Southam farmer Hugh Darbishire has won the prestigious Forsyth Lapwing Challenge Cup in recognition for excellence in environmental farming and conservation.
Organised by The Warwickshire Rural Hub and sponsored by Syngenta, the award is given to the farm in the county which is judged to be attaining the optimal balance of profitable farming alongside environmental conservation and ecological enhancement.
With more farms entering than ever before this year, the two other short-listed finalists were William and Richard Morton of Manor Farm, Napton-on-the-Hill and Richard White from Swan Farm, Grendon near Atherstone.
Mr Darbishire won the award after he successfully incorporated a range wildflower margins rich in pollen and nectar, buffer strips, wild bird cover and winter food habitats, alongside his arable cropping and grassland for the sheep enterprise on his 180 hectare (450 acre) Hill Farm at Priors Hardwick.
Over 10 per cent of the farm is dedicated to HLS (Higher Level Stewardship) management of environmental areas.
Mr Darbishire said: “We are looking to protect the existing environmental features that we have, including ridge and furrow pasture dating back to medieval times and old Victorian hay meadows.
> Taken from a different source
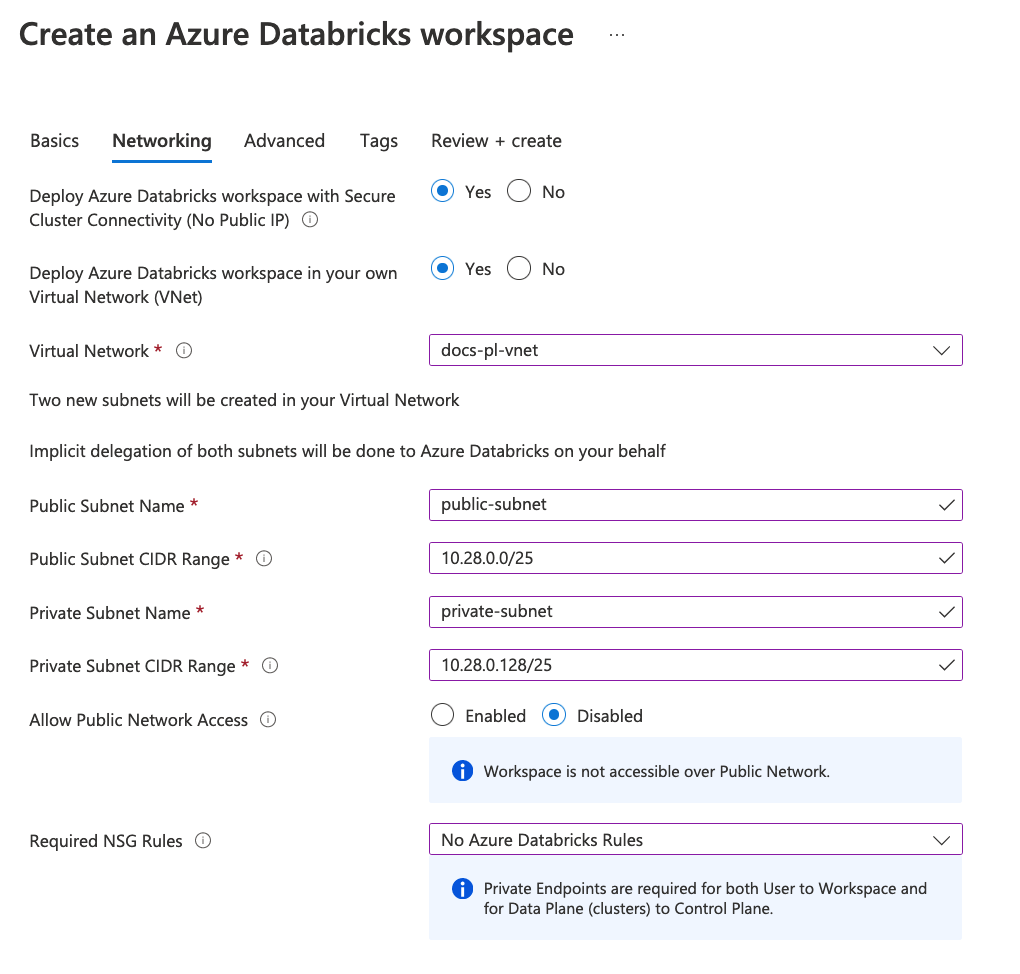
Task: Go to the Tags tab
Action: pyautogui.click(x=379, y=141)
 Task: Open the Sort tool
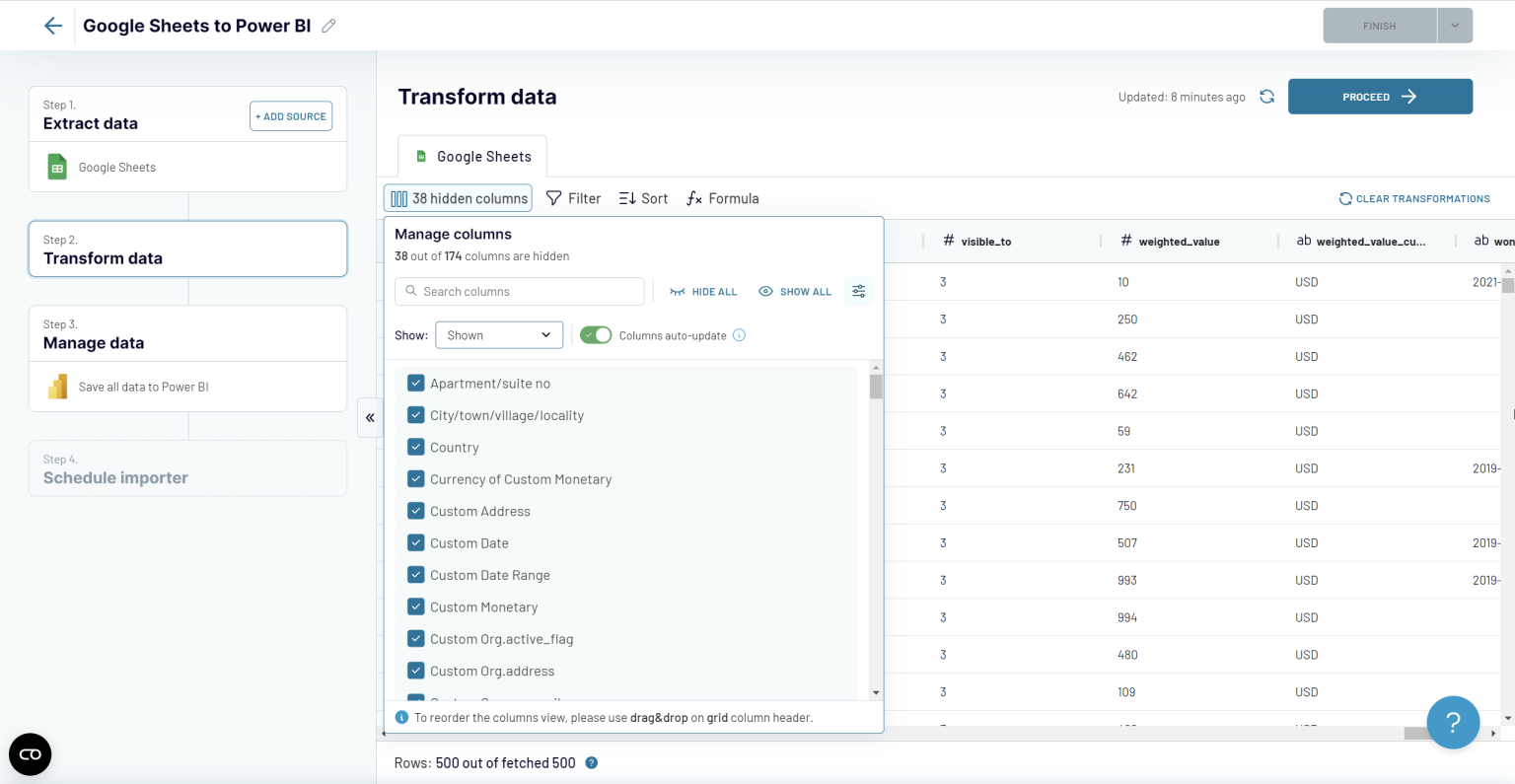tap(643, 198)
But there are always ways to enhance areas or change the way that we manage things that can further enhance the ecological value, without impinging on the way that we can farm profitably.”
Mr Darbishire has restored ponds, planted hedgerows and created pockets of woodland- all aspects that provide a diverse habitat for wildlife, but have also enhanced farming practices.
He said the sustainability of the farm is dependent on the economic viability of the business, alongside the long-term management of soils and the environment.